Flow diagram of the sequential exploratory mixed-methods approach applied in the study.

Phase 1: Qualitative Semi-structured Interviews

Participants

We conducted semi-structured interviews to identify key factors influencing clinicians’ decisions to start using clinical prediction models. Using purposive sampling, we recruited medical oncologists, radiation oncologists, surgical oncologists, clinical geneticists, and nurse specialists via the study team’s breast cancer clinician network. All participants were familiar with, but not necessarily using, clinical prediction models. The interview guide (Supplementary File A) was pilot tested with three clinicians prior to finalization.

Data collection

A trained epidemiologist with qualitative research experience (M.A.B.) conducted the interviews between March and November 2022, either in person, online, or by telephone, whichever was most convenient for the participant. The interviews had an average duration of 30 minutes. Data collection continued until we reached theoretical saturation (i.e., no new themes were emerging) and had sufficient diversity in clinical specialization, geographic location, and hospital type. All interviews were conducted in English, transcribed verbatim, and de-identified after transcription. Clinicians did not receive compensation for their participation.

Data analysis

We employed inductive and deductive thematic analysis to summarize the interview transcripts. Two researchers (M.A.B. and E.G.E.) independently double-coded all transcripts using ATLAS.ti versions 9 and, later, 23.²⁰ The first five interviews served as a training set for developing the initial codebook. Regular meetings were held to review the codes and resolve any discrepancies, with a third researcher (M.K.S.) providing input when needed. As coding progressed, initial codes were consolidated into broader themes representing key factors. Less prevalent themes were retained as subfactors or omitted based on relevance and data support. New themes were added to the codebook as they emerged. Previously coded interviews were reviewed to ensure that the new codes were captured, with recoding performed when necessary. Quotes from the interviews were used to illustrate the themes.

Phase 2: Quantitative Online Survey

Questionnaire development

An online survey was administered to a nationwide network of clinicians to assess the relative importance of factors identified in phase 1. The phase 1 codebook informed the design of the questionnaire. Clinicians were asked to provide sociodemographic information (age, biological sex, years of experience, clinical specialization, hospital type, and region) and rate the importance of each subfactor on a numeric scale from 0 (not important) to 10 (very important) (see Supplementary File B for the full questionnaire). To keep the survey concise, the selection of sociodemographic variables was limited to only key characteristics that we expected might influence initial model uptake. Clinicians who reported never using prediction models were asked about their reasons for non-use. The survey was pilot tested by 2 team members (M.K.S. and A.H.B.) and an experienced medical oncologist (S.C.L.). The anonymous survey was carried out using Castor EDC.²¹

Participants and data collection

The survey was conducted from May to October 2023 and recruited clinicians in the Netherlands involved in breast cancer care who self-identified as familiar with prediction models. Invitations, which included details about the study and a link to the survey, were sent via e-mail to the study team’s clinician network, the Netherlands Cancer Institute’s breast cancer working group, the Dutch Society for Radiation Oncology, the Dutch Society for Surgical Oncology, the Hereditary Breast and Ovarian Cancer Research Netherlands, and the Netherlands Comprehensive Cancer Organization.

═══

* **Directions**: Return the stretch of the methods text from "Participants and data" through "Comprehensive Cancer Organization.", copied word for word.

═══

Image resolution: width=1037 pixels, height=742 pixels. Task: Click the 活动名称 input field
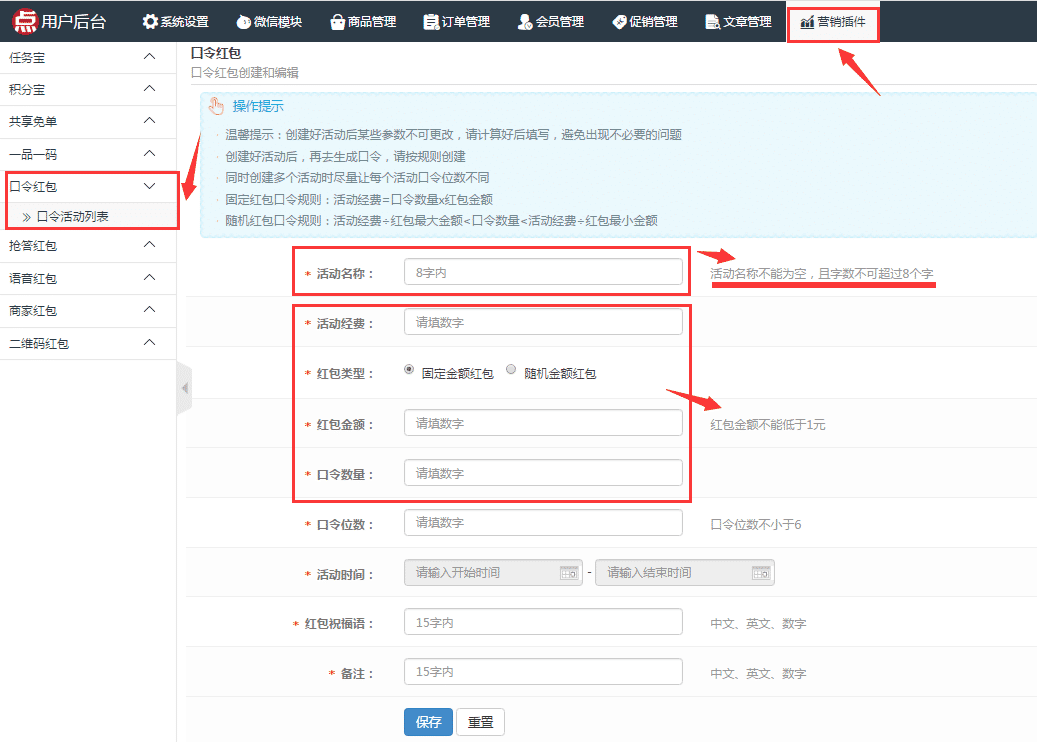[x=543, y=272]
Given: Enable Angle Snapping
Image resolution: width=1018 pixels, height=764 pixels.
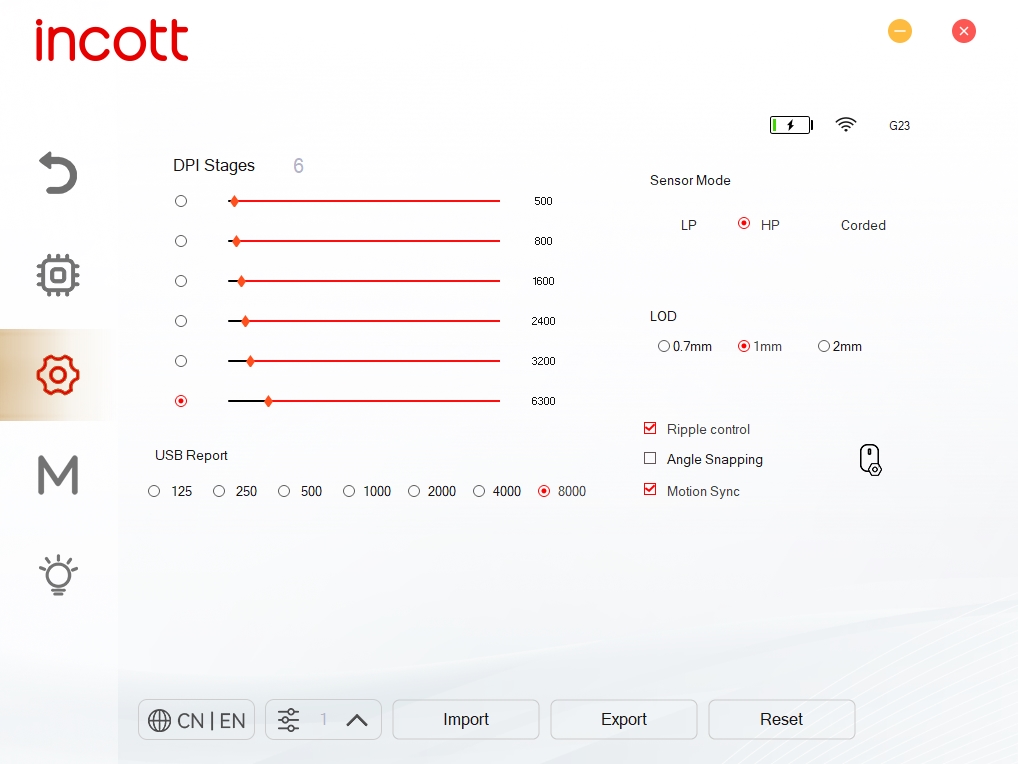Looking at the screenshot, I should click(650, 459).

═══

* **Response**:
Participants and data collection

The survey was conducted from May to October 2023 and recruited clinicians in the Netherlands involved in breast cancer care who self-identified as familiar with prediction models. Invitations, which included details about the study and a link to the survey, were sent via e-mail to the study team’s clinician network, the Netherlands Cancer Institute’s breast cancer working group, the Dutch Society for Radiation Oncology, the Dutch Society for Surgical Oncology, the Hereditary Breast and Ovarian Cancer Research Netherlands, and the Netherlands Comprehensive Cancer Organization.